The Inner Workings of Speech Recognition

Seth Capistron was a junior Computer Science major at the time of publication. He enjoys golf, going to concerts, and spending time with friends.

With research focusing on different ways for people to interact with computers, speech recognition is emerging as a very important technology. Whether it is using a voice controlled navigation system in a car, or a voice controlled system over the phone, speech recognition is bound to play a larger role in society. Ultimately, various theories on human speech and complementary processes to computational processing of language are currently being applied to this emerging technology.

Introduction

When most people think of interacting with a computer, they think of a mouse and a keyboard. However, researchers are constantly thinking up new ways for users to interact with computers. For example, imagine being able to think about what you want your computer to do and then having your computer actually do it. Some of these incredible user interfaces are already in use today. Fifteen years ago, if you told someone that you could be able to get in your car, talk to a computer, and have it give you detailed directions, most people would not have believed you. This type of interaction with computers was made possible by the engineering behind speech recognition.

Speech recognition allows users to speak to a computer (see Fig. 1) and have their words interpreted as instructions or text. Although speech recognition has been around since virtually the beginning of the computing era, it has not been until recently that the quality has been reliable enough to justify wide-scale use. It has only been with the developments made by engineers that this technology has gone from science fiction to a tool of the present.

Alpha/Moto Q9h

Figure 1: Speech recognition software permits users to interact with technology, including computers.

Inherent Difficulties

Since speech is commonplace to human interaction, it may at first be hard to see why a computer would have difficulty interpreting it. The skill of being able to interpret what someone says with amazing accuracy is often taken for granted. Another skill that humans undervalue is the ability to understand sloppy speech.

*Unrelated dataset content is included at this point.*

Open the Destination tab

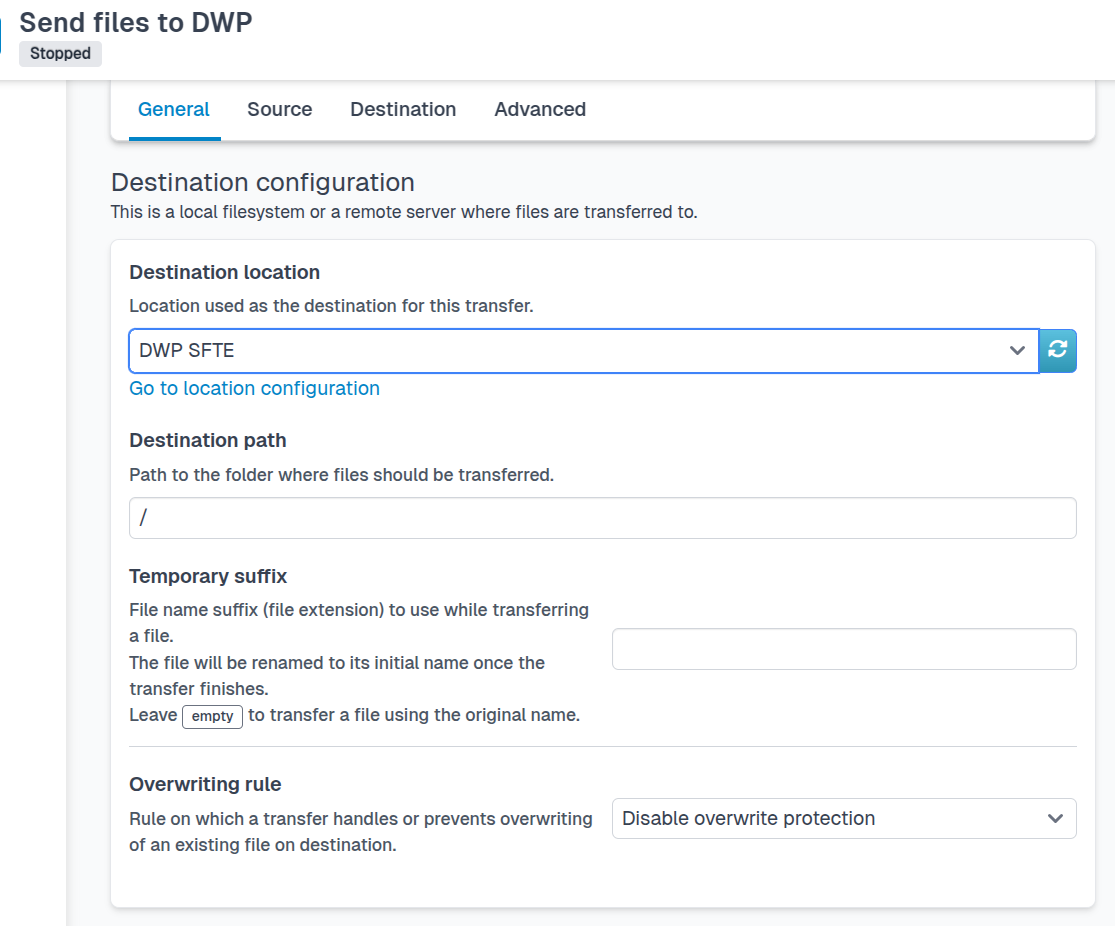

Often times when we casually talk with our friends or coworkers, we lose some of the precision with regards to our pronunciation. Many times, words or phrases get strung together, or syllables get dropped [1]. This does not present a problem for humans because we are used to hearing it on a daily basis. If someone runs the two words ”did you” together, we don’t think twice about what that person was trying to say. The same, however, cannot be said for a computer trying to interpret someone’s speech. When a phrase such as ”did you” gets strung together, it is practical to assume the computer would see it as one word. Yet this problem can be corrected rather easily by requiring the user to better enunciate their words.

Another issue in speech recognition is the existence of multiple users. Every day humans interact with dozens of different speakers. Whether it is the anchorperson on the morning news, the DJ on the radio, or the boss at the office, people find it relatively easy to understand speech from multiple sources. Yet sometimes it is not as easy. Sometimes people have trouble understanding a foreign speaker. Even though the person may be speaking English, it is still difficult to understand what they are saying because they pronounce words much differently than we are used to hearing. Computers also experience similar problems, but it has been found that they are much more sensitive than humans. Researchers have shown that speaker-dependent speech recognition systems will have three to five times fewer errors than speaker independent systems [2]. This shows just how sensitive most speech recognition systems are to who is speaking (see Fig. 2).

Alpha/Moto Q9h

Figure 2: Some phones have speech recognition software built-in.

Another aspect speech recognition systems are very sensitive to is background noise. As an example, imagine you are in your car talking to your voice-controlled navigation system. A passenger sitting next to you can easily determine what you are saying from the many noises that they actually hear. They are able to filter out the kids in the back seat, the honking of horns, and the various noises of the road. This, however, isn’t a given for the speech recognition feature in your car’s navigation system. Early on in the development of speech recognition systems, environmental noise had to be kept to a bare minimum to avoid confusion. While engineering has vastly reduced the sensitivity of these systems, background noise is still an issue that prevents speech recognition systems from being deployed in certain situations. For example, it is hard to imagine every single person in a crowded office space using speech recognition to interact with his or her computer.

The final set of difficulties with speech recognition systems is vocabulary and grammar. The vocabulary of a speech recognition system is the range of words the system recognizes, while the grammar is the order of the words that it recognizes [2]. While many people say they do not have very large vocabularies, they are usually underestimating themselves. The sheer number of words that humans can hear and instantly recognize is amazing. It is also amazing that we can understand everything someone says, even though they may be speaking quickly or using complex sentence structures.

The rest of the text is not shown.